Gonzalo Pérez Bejar - Edición impresa
El candidato a la presidencia por Unidad Cívica Solidaridad (UCS), Víctor Hugo Cárdenas, dijo ayer que de ganar las elecciones de octubre aplicará un modelo de economía mixta en Yacimientos Petrolíferos Fiscales Bolivianos (YPFB).
“Lo que nosotros proponemos es la economía mixta en sectores importantes como el gas, ahí vamos a unir esfuerzos y capitales estatales con inversionistas extranjeros”, declaró el candidato que fue vicepresidente de Gonzalo Sánchez de Lozada (1993-1997), al igual que Carlos de Mesa (2002-2003).
Cárdenas fundamentó que en la actualidad la principal empresa del Estado —YPFB— no tiene la capacidad de hacer exploración, perforación y explotación del gas, y que por ello se requieren altas inversiones que las empresas internacionales poseen.
“Vamos a asociarnos en condiciones ventajosas para los inversores y para Bolivia como empresas mixtas, no es capitalización, es inversión extranjera sumada a la nacional, que es escasa, pero existe”, sostuvo.
En su criterio, no se aplicará la inversión extranjera como se hizo durante el período de la capitalización-privatización (1985-2005) porque las condiciones en las que se hagan negocios serán con el respeto a la soberanía nacional.
“Se va a respetar la soberanía nacional donde ganemos todos. Las inversiones extranjeras no vienen a perder dinero, tienen que ganar, ganar racionalmente, también los bolivianos.

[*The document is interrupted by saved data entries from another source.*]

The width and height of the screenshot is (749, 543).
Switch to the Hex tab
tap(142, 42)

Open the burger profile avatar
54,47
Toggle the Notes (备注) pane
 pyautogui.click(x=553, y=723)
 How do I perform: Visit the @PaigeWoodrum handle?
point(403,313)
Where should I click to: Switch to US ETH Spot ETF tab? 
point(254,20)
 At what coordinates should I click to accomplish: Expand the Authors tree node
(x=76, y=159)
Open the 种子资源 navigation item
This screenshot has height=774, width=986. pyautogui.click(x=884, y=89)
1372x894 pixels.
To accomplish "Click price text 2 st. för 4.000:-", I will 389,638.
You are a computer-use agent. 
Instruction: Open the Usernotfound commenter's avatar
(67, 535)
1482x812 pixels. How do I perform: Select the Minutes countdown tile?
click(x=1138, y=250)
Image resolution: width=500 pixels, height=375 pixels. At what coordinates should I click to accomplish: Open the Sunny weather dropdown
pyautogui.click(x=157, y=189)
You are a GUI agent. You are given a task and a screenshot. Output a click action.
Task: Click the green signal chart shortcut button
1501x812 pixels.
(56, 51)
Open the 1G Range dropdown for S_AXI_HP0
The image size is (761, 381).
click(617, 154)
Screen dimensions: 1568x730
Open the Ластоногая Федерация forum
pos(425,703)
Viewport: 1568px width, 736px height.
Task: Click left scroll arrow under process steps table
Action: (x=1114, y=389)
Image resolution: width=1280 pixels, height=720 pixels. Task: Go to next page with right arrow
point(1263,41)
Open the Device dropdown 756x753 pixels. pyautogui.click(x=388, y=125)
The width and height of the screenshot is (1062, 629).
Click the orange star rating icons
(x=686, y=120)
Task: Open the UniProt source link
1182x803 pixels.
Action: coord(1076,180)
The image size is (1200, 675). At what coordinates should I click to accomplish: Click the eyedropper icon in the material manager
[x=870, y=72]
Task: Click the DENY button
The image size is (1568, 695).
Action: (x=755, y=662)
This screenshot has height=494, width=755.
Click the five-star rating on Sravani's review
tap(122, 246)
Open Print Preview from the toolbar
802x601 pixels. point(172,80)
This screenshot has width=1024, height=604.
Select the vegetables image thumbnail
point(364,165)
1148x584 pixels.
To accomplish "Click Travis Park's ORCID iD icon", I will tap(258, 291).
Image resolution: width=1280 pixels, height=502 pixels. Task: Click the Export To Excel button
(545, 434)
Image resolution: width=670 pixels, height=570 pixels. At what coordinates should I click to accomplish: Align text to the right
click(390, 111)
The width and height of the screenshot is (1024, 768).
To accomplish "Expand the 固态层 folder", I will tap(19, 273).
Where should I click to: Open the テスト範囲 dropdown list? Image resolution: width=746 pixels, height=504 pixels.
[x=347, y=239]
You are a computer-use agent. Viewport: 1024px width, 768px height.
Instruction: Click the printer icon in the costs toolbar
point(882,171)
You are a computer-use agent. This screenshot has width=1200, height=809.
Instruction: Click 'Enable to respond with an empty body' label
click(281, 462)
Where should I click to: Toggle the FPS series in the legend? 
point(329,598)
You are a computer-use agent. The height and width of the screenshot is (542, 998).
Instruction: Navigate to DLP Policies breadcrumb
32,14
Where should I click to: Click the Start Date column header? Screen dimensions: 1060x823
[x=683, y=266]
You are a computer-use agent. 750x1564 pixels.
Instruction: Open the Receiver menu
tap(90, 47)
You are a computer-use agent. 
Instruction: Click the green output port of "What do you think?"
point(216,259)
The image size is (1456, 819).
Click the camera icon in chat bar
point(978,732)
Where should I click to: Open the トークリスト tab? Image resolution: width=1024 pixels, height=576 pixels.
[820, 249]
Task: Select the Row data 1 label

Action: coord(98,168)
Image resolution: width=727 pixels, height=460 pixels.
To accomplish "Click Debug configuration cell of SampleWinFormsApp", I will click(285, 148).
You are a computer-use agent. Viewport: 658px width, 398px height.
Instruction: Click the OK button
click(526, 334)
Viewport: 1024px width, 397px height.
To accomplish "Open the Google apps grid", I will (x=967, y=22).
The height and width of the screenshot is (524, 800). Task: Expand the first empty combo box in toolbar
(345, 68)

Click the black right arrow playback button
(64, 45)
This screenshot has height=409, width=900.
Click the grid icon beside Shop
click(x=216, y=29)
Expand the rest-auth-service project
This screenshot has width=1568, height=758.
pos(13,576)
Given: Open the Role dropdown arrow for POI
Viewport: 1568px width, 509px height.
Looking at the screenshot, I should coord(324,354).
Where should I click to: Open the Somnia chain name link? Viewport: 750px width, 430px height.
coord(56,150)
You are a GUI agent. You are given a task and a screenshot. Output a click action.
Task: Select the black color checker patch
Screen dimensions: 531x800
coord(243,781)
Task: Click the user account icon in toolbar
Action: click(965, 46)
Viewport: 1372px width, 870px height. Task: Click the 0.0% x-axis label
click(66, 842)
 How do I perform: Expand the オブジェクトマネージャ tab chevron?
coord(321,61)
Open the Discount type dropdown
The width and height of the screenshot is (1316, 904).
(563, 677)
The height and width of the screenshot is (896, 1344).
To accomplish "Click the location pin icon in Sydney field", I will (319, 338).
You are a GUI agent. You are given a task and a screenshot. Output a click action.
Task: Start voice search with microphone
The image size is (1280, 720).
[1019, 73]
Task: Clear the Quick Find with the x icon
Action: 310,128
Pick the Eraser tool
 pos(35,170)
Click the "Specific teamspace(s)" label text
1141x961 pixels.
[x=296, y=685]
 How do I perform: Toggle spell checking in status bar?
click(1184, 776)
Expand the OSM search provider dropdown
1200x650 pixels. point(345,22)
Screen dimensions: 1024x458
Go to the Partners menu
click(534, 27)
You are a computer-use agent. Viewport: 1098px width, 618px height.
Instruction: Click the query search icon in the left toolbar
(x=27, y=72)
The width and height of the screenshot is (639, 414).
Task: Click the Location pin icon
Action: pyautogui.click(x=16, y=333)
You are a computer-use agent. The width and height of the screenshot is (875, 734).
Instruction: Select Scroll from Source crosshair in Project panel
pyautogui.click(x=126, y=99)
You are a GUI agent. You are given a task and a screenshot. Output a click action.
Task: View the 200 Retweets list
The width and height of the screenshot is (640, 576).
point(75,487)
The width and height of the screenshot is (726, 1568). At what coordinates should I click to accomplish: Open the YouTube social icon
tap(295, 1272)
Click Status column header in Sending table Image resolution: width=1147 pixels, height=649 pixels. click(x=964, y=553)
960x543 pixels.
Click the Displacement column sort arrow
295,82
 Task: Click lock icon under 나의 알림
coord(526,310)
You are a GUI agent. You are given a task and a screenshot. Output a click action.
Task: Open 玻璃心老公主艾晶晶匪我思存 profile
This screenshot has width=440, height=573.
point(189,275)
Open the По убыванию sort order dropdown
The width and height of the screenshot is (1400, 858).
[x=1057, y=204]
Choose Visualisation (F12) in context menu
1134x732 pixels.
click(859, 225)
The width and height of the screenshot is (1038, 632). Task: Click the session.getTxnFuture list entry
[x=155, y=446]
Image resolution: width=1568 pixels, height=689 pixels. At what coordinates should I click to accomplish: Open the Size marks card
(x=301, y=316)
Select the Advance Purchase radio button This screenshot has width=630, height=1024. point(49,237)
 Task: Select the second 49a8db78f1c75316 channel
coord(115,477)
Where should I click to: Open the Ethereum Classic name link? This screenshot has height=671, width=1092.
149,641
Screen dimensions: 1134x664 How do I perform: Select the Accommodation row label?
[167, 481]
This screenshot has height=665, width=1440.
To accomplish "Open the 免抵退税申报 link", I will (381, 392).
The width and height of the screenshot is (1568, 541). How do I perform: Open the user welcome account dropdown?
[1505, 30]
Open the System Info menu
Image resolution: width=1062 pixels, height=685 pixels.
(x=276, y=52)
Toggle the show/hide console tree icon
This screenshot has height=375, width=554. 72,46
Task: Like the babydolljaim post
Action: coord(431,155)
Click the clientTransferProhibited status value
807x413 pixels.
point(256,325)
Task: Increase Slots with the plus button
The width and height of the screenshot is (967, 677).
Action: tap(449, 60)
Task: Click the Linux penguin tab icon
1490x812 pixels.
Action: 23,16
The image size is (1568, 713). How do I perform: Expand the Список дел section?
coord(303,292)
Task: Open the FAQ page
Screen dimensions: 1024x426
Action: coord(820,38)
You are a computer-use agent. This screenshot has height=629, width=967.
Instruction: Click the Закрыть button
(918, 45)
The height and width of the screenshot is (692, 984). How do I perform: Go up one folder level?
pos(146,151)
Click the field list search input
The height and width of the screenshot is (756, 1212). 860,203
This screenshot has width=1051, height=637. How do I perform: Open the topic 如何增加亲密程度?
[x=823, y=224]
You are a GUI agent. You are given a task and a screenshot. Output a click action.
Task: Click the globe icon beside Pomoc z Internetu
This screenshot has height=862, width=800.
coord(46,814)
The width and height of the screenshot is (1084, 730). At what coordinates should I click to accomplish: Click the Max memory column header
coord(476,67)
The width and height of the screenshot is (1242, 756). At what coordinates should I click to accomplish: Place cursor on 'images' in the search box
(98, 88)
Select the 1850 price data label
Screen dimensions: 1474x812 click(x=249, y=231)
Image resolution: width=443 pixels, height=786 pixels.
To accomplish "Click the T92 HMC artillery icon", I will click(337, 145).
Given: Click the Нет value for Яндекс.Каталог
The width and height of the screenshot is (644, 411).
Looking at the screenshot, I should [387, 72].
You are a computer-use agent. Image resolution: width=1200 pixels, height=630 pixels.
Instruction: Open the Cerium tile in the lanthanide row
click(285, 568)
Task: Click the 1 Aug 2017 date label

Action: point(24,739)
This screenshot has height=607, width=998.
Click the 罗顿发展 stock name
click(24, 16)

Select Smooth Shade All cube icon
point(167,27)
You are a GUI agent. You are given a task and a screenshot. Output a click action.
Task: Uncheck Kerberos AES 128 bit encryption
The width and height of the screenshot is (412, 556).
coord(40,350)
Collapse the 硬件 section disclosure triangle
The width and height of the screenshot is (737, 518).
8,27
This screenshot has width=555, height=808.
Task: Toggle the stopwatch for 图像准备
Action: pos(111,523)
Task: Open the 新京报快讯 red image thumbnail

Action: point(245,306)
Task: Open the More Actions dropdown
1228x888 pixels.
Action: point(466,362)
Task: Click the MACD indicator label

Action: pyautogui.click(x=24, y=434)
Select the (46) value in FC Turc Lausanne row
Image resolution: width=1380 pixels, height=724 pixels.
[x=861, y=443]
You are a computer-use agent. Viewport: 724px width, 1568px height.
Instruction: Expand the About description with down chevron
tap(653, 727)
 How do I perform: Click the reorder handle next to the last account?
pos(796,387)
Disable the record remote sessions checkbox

La economía mixta que estamos planteando será con el respeto absoluto de la propiedad privada”, insistió.
CAPITALIZACIÓN
Cárdenas fue vicepresidente de Gonzalo Sánchez de Lozada en su primera gestión (1993-1997); en ese período, de acuerdo con el informe de la Comisión Especial Mixta de Investigación de la Privatización y Capitalización, se enajenaron 42 empresas estatales.
El ahora candidato de UCS, en su condición de presidente interino de la República de Bolivia, instruyó la capitalización del Lloyd Aéreo Boliviano (LAB) el 23 de noviembre de 1995. Por Decreto Supremo 24166 se transfirió directa e irregularmente a la VASP un paquete accionario extraordinario de la compañía nacional.
La empresa brasileña prometió invertir $us 47 millones, pero al final solo utilizó 61 certificados MCO (Misellaneus Charges Order) que, de acuerdo con el Código de Comercio, no eran documentos mercantiles válidos.
El costo total de las consultorías contratadas para la capitalización del LAB ascendió a 890 mil dólares.
Si bien para la Comisión Especial Mixta de Investigación de la Privatización y Capitalización este proceso de entrega significó despojar del patrimonio nacional a los bolivianos, en opinión de Cárdenas estas medidas alentadas por el Movimiento Nacionalista Revolucionario (MNR) fueron positivas.
“Fue una virtud porque Bolivia lo que es hoy lo debe a ese nuestro gobierno; por ejemplo, en la actualidad gracias a esa gestión Bolivia tiene ingresos por la venta del gas a la Argentina y Brasil”, dijo el exvicepresidente.
Sostuvo que con la capitalización de YPFB llegó la inversión extranjera y que los principales pozos que hoy están generando los ingresos al Estado son producto del proceso económico que se llevó adelante en esa época.
En su primer gobierno, Sánchez de Lozada, acompañado de su vicepresidente Víctor Hugo Cárdenas, impulsó la capitalización-privatización de 42 empresas públicas, entre ellas cinco estratégicas: YPFB, ENFE, Entel, ENDE y LAB.
Solo por la entrega de estas cinco empresas, el perjuicio económico para el Estado superó los 9.000 millones de dólares (más de 21.000 millones de dólares al cambio actual), de acuerdo con el informe de la Comisión Especial Mixta de Investigación de la Privatización y Capitalización.
Por ejemplo, el perjuicio total por la capitalización de YPFB y la entrega de reservas hidrocarburíferas emergente de dicho proceso alcanzó a $us 8.448,35 millones, equivalente a $us 18.539,06 millones actuales.
En el caso de Entel llegó a $us 484,15 millones (equivalentes a $us 1.062,42 millones actuales), en ENDE fue de $us 26.059.678,00 (equivalentes a $us 57.185.357,00 actuales), en ENFE $us 86,64 millones ($us 190,12 millones actuales) y en el caso de LAB fue $us 54.551.491 ($us 119.707.792 actuales).